STORED DATA:
******

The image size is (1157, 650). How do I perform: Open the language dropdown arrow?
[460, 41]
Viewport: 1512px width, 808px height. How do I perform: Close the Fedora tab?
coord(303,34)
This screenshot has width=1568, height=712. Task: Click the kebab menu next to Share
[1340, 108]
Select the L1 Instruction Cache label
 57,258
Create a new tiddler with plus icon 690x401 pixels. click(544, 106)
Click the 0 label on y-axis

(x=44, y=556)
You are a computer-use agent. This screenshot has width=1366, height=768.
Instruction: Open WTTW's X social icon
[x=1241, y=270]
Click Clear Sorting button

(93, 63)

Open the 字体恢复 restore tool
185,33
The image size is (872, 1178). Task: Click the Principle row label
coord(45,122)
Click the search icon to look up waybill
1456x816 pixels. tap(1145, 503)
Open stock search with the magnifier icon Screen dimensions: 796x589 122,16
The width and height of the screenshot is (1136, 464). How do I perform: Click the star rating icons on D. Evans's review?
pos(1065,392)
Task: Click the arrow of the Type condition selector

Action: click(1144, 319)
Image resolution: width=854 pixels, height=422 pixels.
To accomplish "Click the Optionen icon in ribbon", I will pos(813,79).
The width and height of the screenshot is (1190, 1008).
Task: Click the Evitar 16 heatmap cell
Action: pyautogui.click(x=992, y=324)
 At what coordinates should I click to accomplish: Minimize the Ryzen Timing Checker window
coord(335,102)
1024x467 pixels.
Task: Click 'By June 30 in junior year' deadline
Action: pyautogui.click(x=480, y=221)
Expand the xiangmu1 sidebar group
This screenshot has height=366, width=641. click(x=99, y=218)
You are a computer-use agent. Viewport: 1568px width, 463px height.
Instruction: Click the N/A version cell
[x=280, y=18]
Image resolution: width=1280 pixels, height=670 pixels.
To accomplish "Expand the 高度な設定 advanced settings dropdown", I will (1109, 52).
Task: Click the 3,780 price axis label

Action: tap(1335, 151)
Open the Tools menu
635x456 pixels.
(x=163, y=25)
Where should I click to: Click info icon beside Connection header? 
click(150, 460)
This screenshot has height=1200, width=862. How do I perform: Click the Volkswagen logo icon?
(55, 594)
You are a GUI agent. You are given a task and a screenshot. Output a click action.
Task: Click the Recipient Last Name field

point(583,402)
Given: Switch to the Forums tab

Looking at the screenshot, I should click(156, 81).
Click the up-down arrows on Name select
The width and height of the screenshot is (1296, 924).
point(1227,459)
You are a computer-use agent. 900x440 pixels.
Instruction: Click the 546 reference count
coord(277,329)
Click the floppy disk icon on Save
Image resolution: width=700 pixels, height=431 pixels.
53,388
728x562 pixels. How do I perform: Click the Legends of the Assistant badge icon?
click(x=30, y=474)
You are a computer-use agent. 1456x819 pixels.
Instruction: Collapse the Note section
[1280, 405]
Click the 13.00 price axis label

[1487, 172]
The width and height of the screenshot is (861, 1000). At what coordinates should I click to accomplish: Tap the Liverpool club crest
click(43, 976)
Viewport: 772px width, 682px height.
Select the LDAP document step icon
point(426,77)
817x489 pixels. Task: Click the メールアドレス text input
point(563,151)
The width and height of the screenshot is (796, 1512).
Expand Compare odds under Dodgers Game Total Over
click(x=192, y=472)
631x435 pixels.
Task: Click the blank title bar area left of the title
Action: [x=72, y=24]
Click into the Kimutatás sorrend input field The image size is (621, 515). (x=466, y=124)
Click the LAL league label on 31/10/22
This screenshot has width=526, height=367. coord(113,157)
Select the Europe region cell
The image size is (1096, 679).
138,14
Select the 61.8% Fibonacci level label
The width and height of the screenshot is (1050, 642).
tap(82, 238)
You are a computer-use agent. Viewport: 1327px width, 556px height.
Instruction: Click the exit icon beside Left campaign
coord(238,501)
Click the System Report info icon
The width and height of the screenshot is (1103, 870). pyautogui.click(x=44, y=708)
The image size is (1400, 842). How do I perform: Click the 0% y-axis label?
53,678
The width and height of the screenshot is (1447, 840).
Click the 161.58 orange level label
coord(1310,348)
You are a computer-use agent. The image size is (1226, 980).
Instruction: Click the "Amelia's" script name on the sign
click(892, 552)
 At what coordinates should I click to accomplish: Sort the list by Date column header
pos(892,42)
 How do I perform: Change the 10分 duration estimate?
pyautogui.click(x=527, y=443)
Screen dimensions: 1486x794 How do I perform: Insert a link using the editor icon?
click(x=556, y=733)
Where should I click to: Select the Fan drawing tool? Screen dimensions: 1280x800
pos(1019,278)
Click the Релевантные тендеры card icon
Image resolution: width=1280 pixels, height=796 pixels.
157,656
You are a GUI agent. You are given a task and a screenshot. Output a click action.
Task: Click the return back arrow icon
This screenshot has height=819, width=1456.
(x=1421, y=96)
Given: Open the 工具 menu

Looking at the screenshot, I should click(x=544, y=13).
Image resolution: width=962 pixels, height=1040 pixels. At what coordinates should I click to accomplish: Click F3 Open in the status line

******

TASK PROMPT:
Copy out every item above word for word, keeping each line unchanged.

RESPONSE:
The image size is (1157, 650). How do I perform: Open the language dropdown arrow?
[460, 41]
Viewport: 1512px width, 808px height. How do I perform: Close the Fedora tab?
coord(303,34)
This screenshot has width=1568, height=712. Task: Click the kebab menu next to Share
[1340, 108]
Select the L1 Instruction Cache label
 57,258
Create a new tiddler with plus icon 690x401 pixels. click(544, 106)
Click the 0 label on y-axis

(x=44, y=556)
You are a computer-use agent. This screenshot has width=1366, height=768.
Instruction: Open WTTW's X social icon
[x=1241, y=270]
Click Clear Sorting button

(93, 63)

Open the 字体恢复 restore tool
185,33
The image size is (872, 1178). Task: Click the Principle row label
coord(45,122)
Click the search icon to look up waybill
1456x816 pixels. tap(1145, 503)
Open stock search with the magnifier icon Screen dimensions: 796x589 122,16
The width and height of the screenshot is (1136, 464). How do I perform: Click the star rating icons on D. Evans's review?
pos(1065,392)
Task: Click the arrow of the Type condition selector

Action: click(1144, 319)
Image resolution: width=854 pixels, height=422 pixels.
To accomplish "Click the Optionen icon in ribbon", I will pos(813,79).
The width and height of the screenshot is (1190, 1008).
Task: Click the Evitar 16 heatmap cell
Action: pyautogui.click(x=992, y=324)
 At what coordinates should I click to accomplish: Minimize the Ryzen Timing Checker window
coord(335,102)
1024x467 pixels.
Task: Click 'By June 30 in junior year' deadline
Action: pyautogui.click(x=480, y=221)
Expand the xiangmu1 sidebar group
This screenshot has height=366, width=641. click(x=99, y=218)
You are a computer-use agent. Viewport: 1568px width, 463px height.
Instruction: Click the N/A version cell
[x=280, y=18]
Image resolution: width=1280 pixels, height=670 pixels.
To accomplish "Expand the 高度な設定 advanced settings dropdown", I will (1109, 52).
Task: Click the 3,780 price axis label

Action: tap(1335, 151)
Open the Tools menu
635x456 pixels.
(x=163, y=25)
Where should I click to: Click info icon beside Connection header? 
click(150, 460)
This screenshot has height=1200, width=862. How do I perform: Click the Volkswagen logo icon?
(55, 594)
You are a GUI agent. You are given a task and a screenshot. Output a click action.
Task: Click the Recipient Last Name field

point(583,402)
Given: Switch to the Forums tab

Looking at the screenshot, I should click(156, 81).
Click the up-down arrows on Name select
The width and height of the screenshot is (1296, 924).
point(1227,459)
You are a computer-use agent. 900x440 pixels.
Instruction: Click the 546 reference count
coord(277,329)
Click the floppy disk icon on Save
Image resolution: width=700 pixels, height=431 pixels.
53,388
728x562 pixels. How do I perform: Click the Legends of the Assistant badge icon?
click(x=30, y=474)
You are a computer-use agent. 1456x819 pixels.
Instruction: Collapse the Note section
[1280, 405]
Click the 13.00 price axis label

[1487, 172]
The width and height of the screenshot is (861, 1000). At what coordinates should I click to accomplish: Tap the Liverpool club crest
click(43, 976)
Viewport: 772px width, 682px height.
Select the LDAP document step icon
point(426,77)
817x489 pixels. Task: Click the メールアドレス text input
point(563,151)
The width and height of the screenshot is (796, 1512).
Expand Compare odds under Dodgers Game Total Over
click(x=192, y=472)
631x435 pixels.
Task: Click the blank title bar area left of the title
Action: [x=72, y=24]
Click into the Kimutatás sorrend input field The image size is (621, 515). (x=466, y=124)
Click the LAL league label on 31/10/22
This screenshot has width=526, height=367. coord(113,157)
Select the Europe region cell
The image size is (1096, 679).
138,14
Select the 61.8% Fibonacci level label
The width and height of the screenshot is (1050, 642).
tap(82, 238)
You are a computer-use agent. Viewport: 1327px width, 556px height.
Instruction: Click the exit icon beside Left campaign
coord(238,501)
Click the System Report info icon
The width and height of the screenshot is (1103, 870). pyautogui.click(x=44, y=708)
The image size is (1400, 842). How do I perform: Click the 0% y-axis label?
53,678
The width and height of the screenshot is (1447, 840).
Click the 161.58 orange level label
coord(1310,348)
You are a computer-use agent. The image size is (1226, 980).
Instruction: Click the "Amelia's" script name on the sign
click(892, 552)
 At what coordinates should I click to accomplish: Sort the list by Date column header
pos(892,42)
 How do I perform: Change the 10分 duration estimate?
pyautogui.click(x=527, y=443)
Screen dimensions: 1486x794 How do I perform: Insert a link using the editor icon?
click(x=556, y=733)
Where should I click to: Select the Fan drawing tool? Screen dimensions: 1280x800
pos(1019,278)
Click the Релевантные тендеры card icon
Image resolution: width=1280 pixels, height=796 pixels.
157,656
You are a GUI agent. You are given a task and a screenshot. Output a click action.
Task: Click the return back arrow icon
This screenshot has height=819, width=1456.
(x=1421, y=96)
Given: Open the 工具 menu

Looking at the screenshot, I should click(x=544, y=13).
Image resolution: width=962 pixels, height=1040 pixels. At what coordinates should I click to accomplish: Click F3 Open in the status line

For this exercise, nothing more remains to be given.